There was death at every window;
And hell at one dark window;
For Bess could see, through her casement, the road that he would ride.
They had tied her up to attention, with many a sniggering jest;
They had bound a musket beside her, with the barrel beneath her breast!
"Now keep good watch!" and they kissed her.
She heard the dead man say—
Look for me by moonlight;
Watch for me by moonlight;
I'll come to thee by moonlight, though hell should bar the way!
She twisted her hands behind her; but all the knots held good!
She writhed her hands till her fingers were wet with sweat or blood!
They stretched and strained in the darkness, and the hours crawled by like years,
Till, now, on the stroke of midnight,
Cold, on the stroke of midnight,
The tip of one finger touched it! The trigger at least was hers!
The tip of one finger touched it; she strove no more for the rest!
Up, she stood up to attention, with the barrel beneath her breast,
She would not risk their hearing; she would not strive again;
For the road lay bare in the moonlight;
Blank and bare in the moonlight;
And the blood of her veins in the moonlight throbbed to her love's refrain.
Tlot-tlot; tlot-tlot! Had they heard it? The horse-hoofs ringing clear;
Tlot-tlot, tlot-tlot, in the distance? Were they deaf that they did not hear?
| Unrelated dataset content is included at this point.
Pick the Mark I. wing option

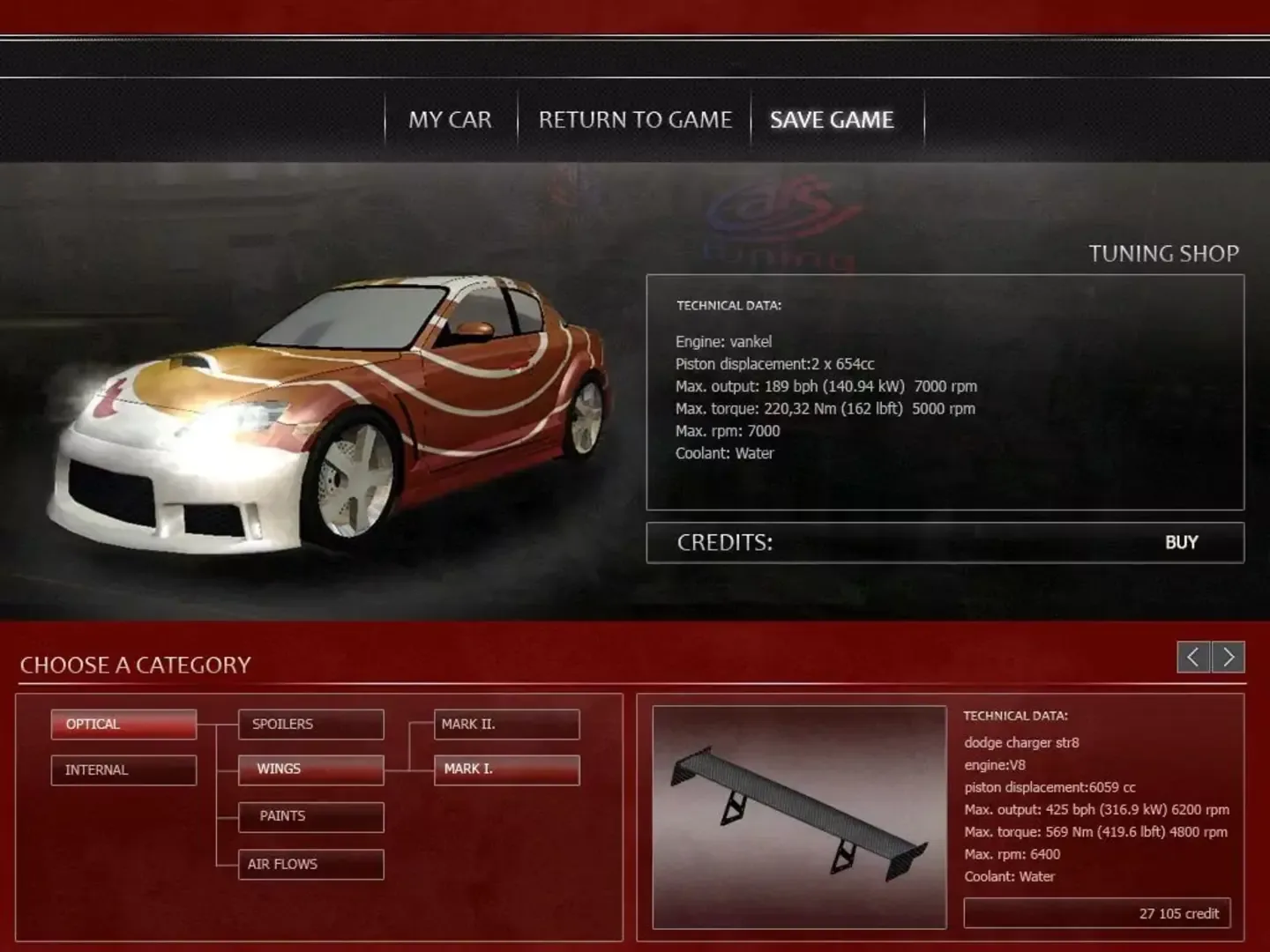click(506, 770)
Down the ribbon of moonlight, over the brow of the hill,
The highwayman came riding,
Riding, riding!
The red-coats looked to their priming! She stood up, straight and still!
Tlot-tlot, in the frosty silence! Tlot-tlot, in the echoing night!
Nearer he came and nearer! Her face was like a light!
Her eyes grew wide for a moment; she drew one last deep breath,
Then her finger moved in the moonlight,
Her musket shattered the moonlight,
Shattered her breast in the moonlight and warned him—with her death.
He turned; he spurred to the West; he did not know who stood
Bowed, with her head o'er the musket, drenched with her own red blood!
Not till the dawn he heard it, his face grew grey to hear
How Bess, the landlord's daughter,
The landlord's black-eyed daughter,
Had watched for her love in the moonlight, and died in the darkness there.
Back, he spurred like a madman, shrieking a curse to the sky,
With the white road smoking behind him and his rapier brandished high!
Blood-red were his spurs i' the golden noon; wine-red was his velvet coat,
When they shot him down on the highway,
Down like a dog on the highway,
And he lay in his blood on the highway, with the bunch of lace at his throat.
And still of a winter's night, they say, when the wind is in the trees,
When the moon is a ghostly galleon tossed upon cloudy seas,
When the road is a ribbon of moonlight over the purple moor,
A highwayman comes riding—
Riding—riding—
A highwayman comes riding, up to the old inn-door.
Over the cobbles he clatters and clangs in the dark inn-yard;
He taps with his whip on the shutters, but all is locked and barred;
He whistles a tune to the window, and who should be waiting there
But the landlord's black-eyed daughter,
Bess, the landlord's daughter,
Plaiting a dark red love-knot into her long black hair.